- _THE PROBLEM_
Only lines containing "icon" belong in the answer, each copied from the entries below.

[Source data]
▽

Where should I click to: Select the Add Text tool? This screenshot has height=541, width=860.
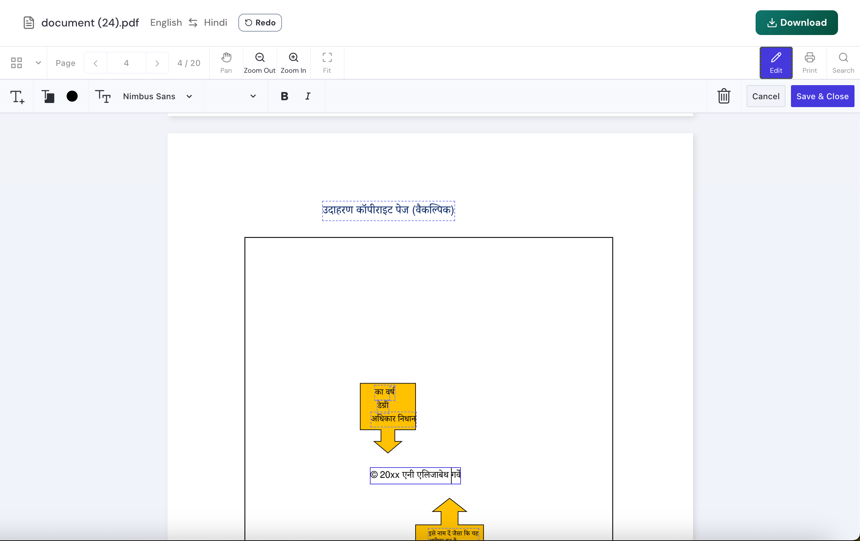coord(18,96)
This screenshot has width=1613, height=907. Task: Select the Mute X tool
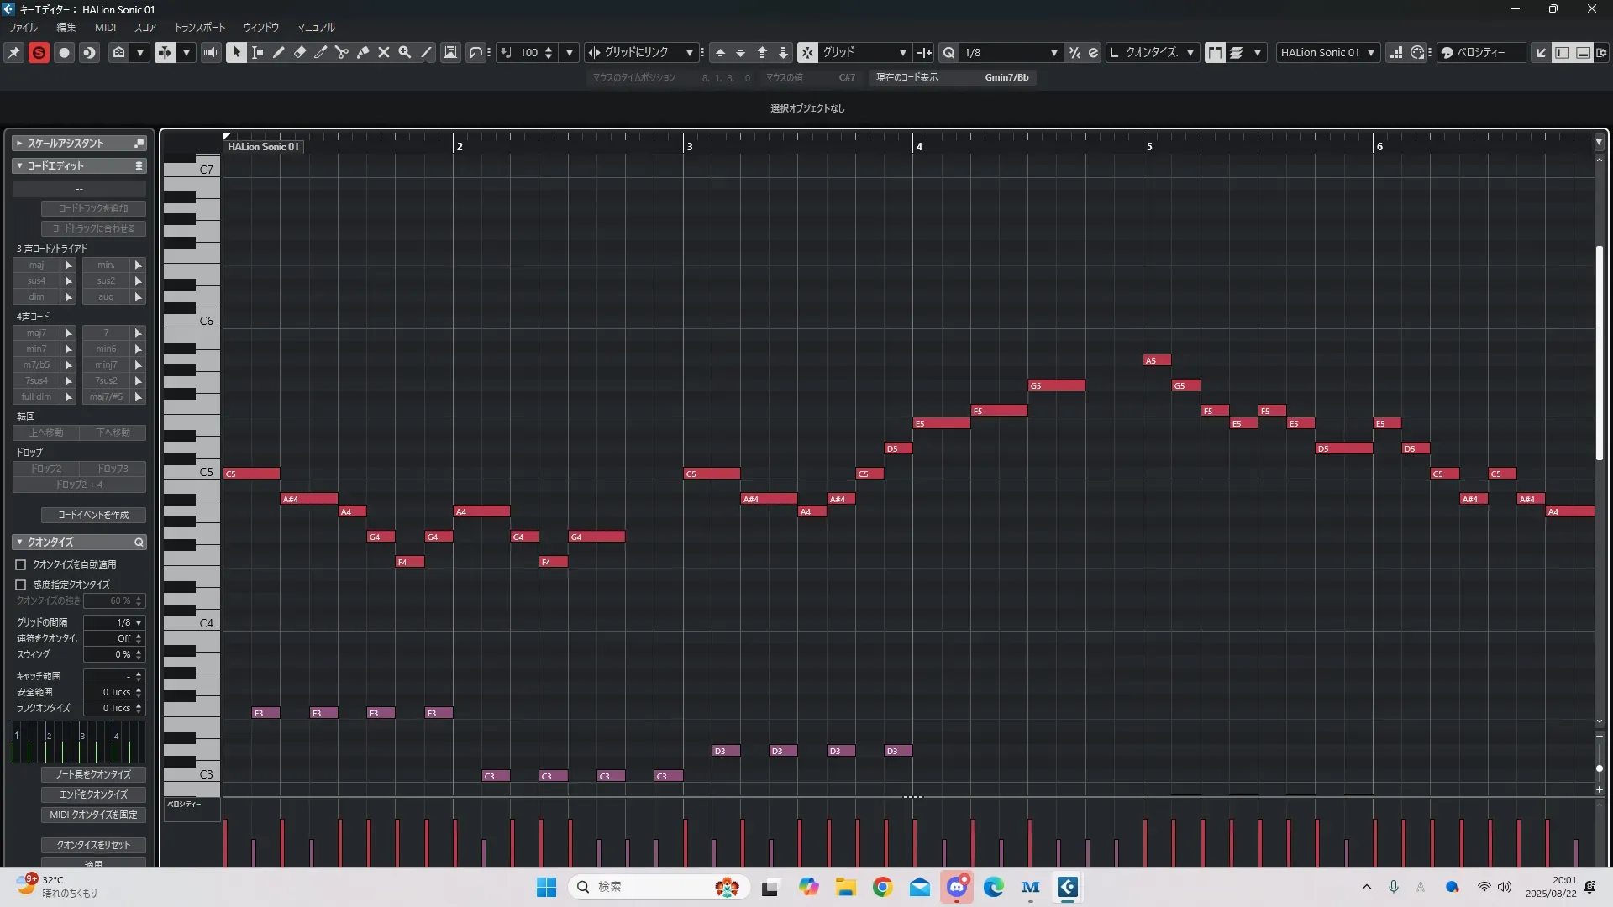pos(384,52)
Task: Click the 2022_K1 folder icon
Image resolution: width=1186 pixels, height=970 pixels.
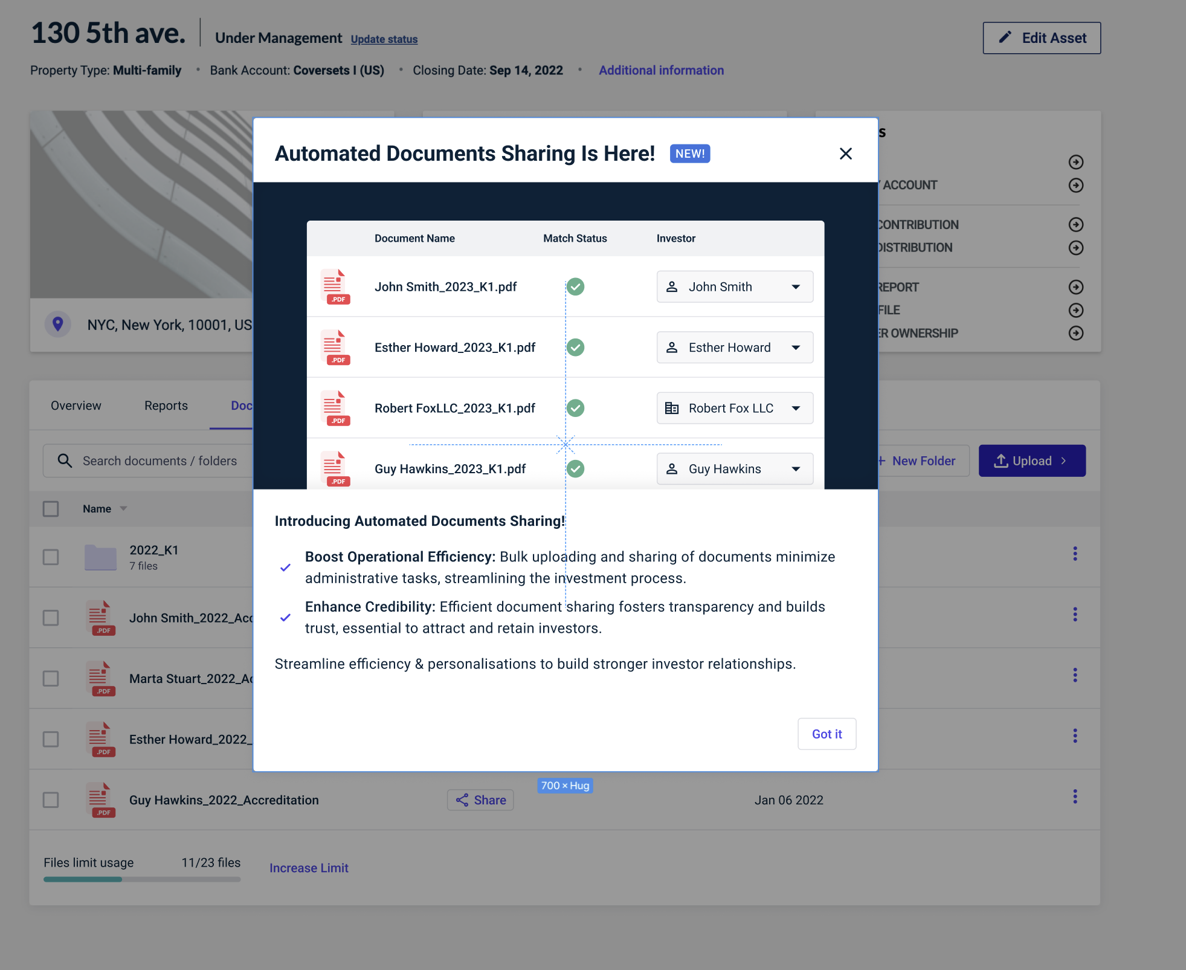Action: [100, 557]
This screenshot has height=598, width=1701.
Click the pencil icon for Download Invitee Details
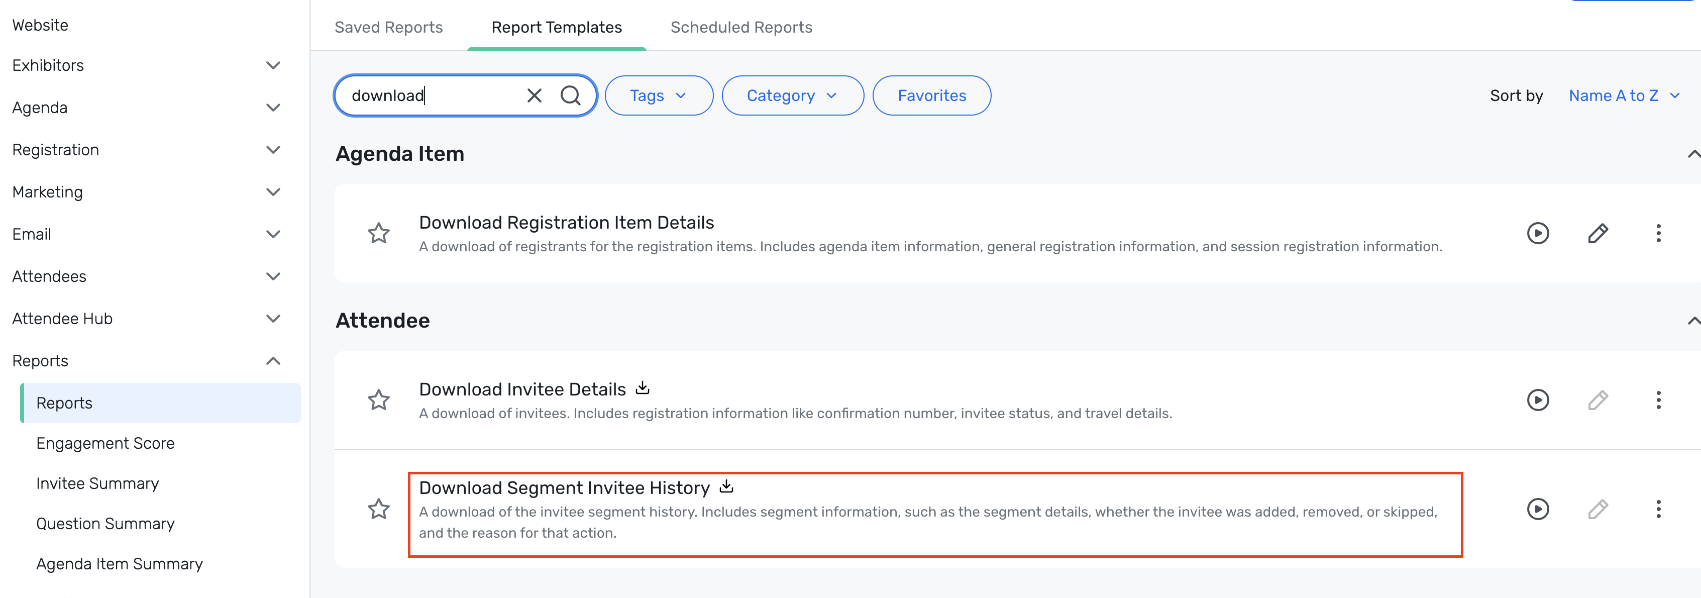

△

- _WRITTEN RESPONSE_
Task: Click the 2022_K1 folder icon
Click the pencil icon for Download Invitee Details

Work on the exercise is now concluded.